Compute the OOI L2 pH of seawater (PHWATER_L2) from the Sea-Bird Scientific Deep SeapHOx V2 (PHSEN-G and PHSEN-H).

Parameters:

vrs_ext (array_like) –

External ISFET reference voltage (V_FET/REF) [Volts].
degc (array_like) –

In-situ temperature from the co-located CTD [deg_C].
psu (array_like) –

Practical salinity from the co-located CTD [unitless].
dbar (array_like) –

Pressure from the co-located CTD [dbar].
k0 (float or array_like) –

Calibration coefficient 1. Cell standard potential offset for the external reference [Volts].
k2 (float or array_like) –

Calibration coefficient 2. Temperature slope coefficient for the external reference [Volts deg_C^-1].
f ((array_like, shape(..., 6))) –

Calibration coefficients 3-8. Coefficients f1 through f6 of the 6th-order pressure response polynomial f(P). Coefficient f0 is captured in k0 and is not used here [unitless].

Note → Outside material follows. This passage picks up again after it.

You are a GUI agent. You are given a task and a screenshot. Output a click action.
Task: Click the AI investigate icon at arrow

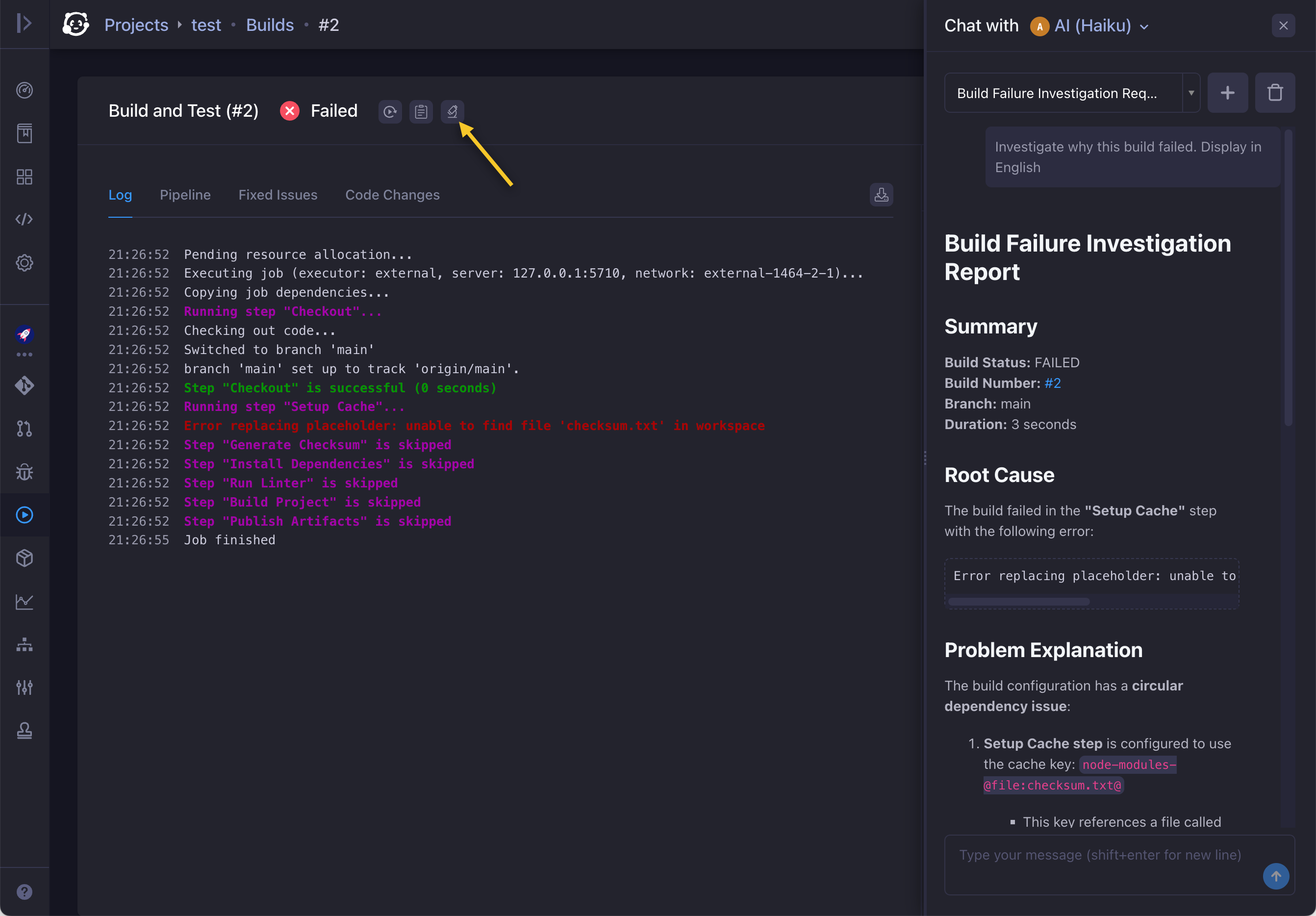click(x=452, y=111)
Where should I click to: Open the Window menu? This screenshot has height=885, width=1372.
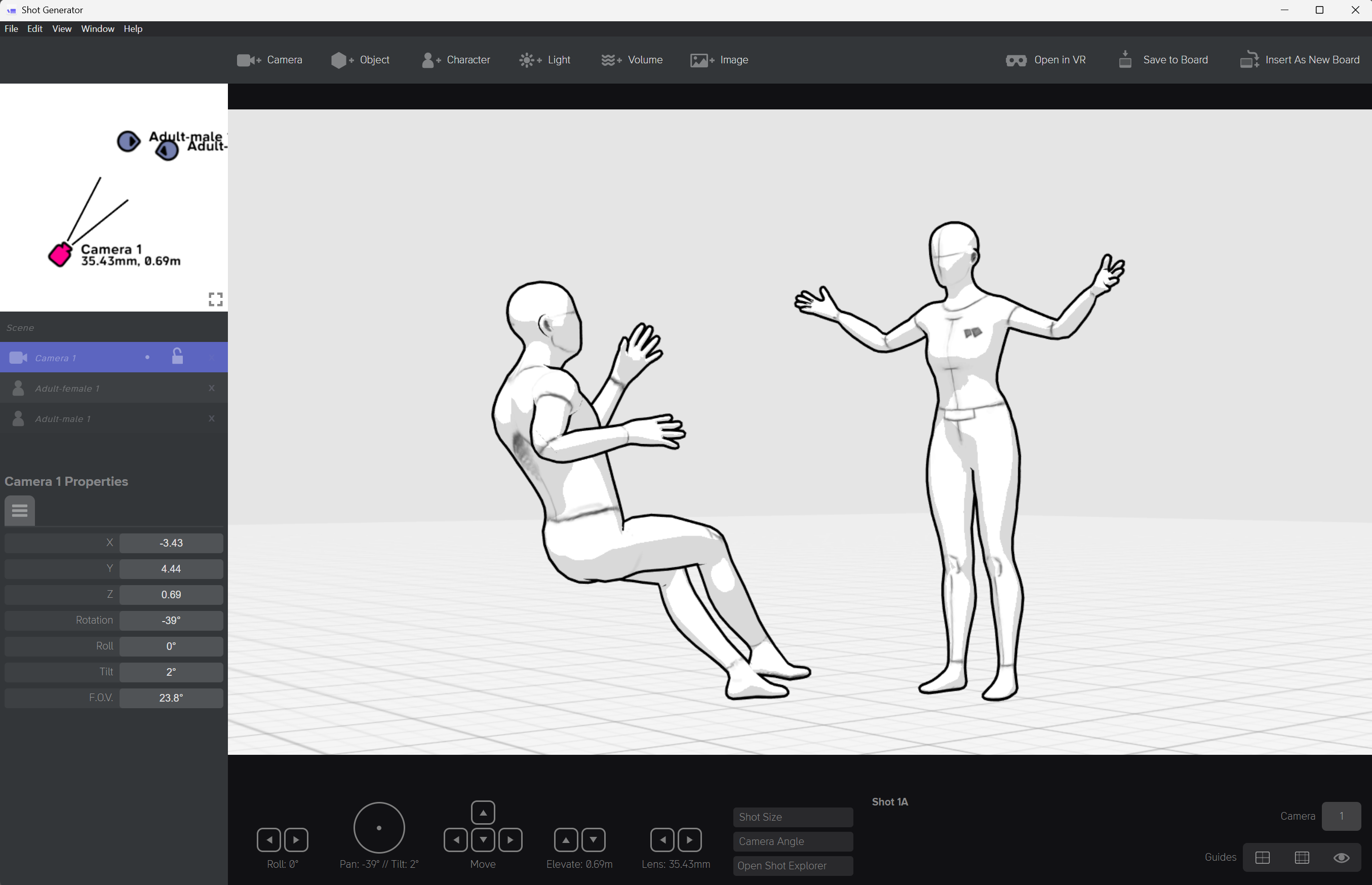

Returns:	`p_h`( `ndarray` ) – pH of seawater on the total hydrogen ion scale (PHWATER_L2) [unitless].

Notes

The algorithm follows Sea-Bird Scientific Application Note 99 (Johnson et al. 2016; Johnson et al. 2017). The ISFET external cell exhibits a Nernstian response to pH and is sensitive to chloride activity. The total pH is computed as:

pH = (V_FET/REF - k0 - k2*t - f(P)) / S_nernst
     + log10(Cl_T) + 2*log10(gamma_HCl)_T&P
     - log10(1 + S_T/K_S,T&P)
     - log10((1000 - 1.005*S) / 1000)

where S_nernst = RTln(10)/F, Cl_T is total chloride, gamma_HCl is the HCl activity coefficient corrected for temperature and pressure, S_T is total sulfate, and K_S,T&P is the acid dissociation constant of HSO4- corrected for temperature and pressure. All intermediate quantities are computed from salinity, temperature, and pressure following Dickson et al. (2007), Khoo et al. (1977), Millero (1982, 1983), and Johnson et al. (2017).

Calibration coefficients k0, k2, and f are from factory calibration sheets supplied by Sea-Bird Scientific.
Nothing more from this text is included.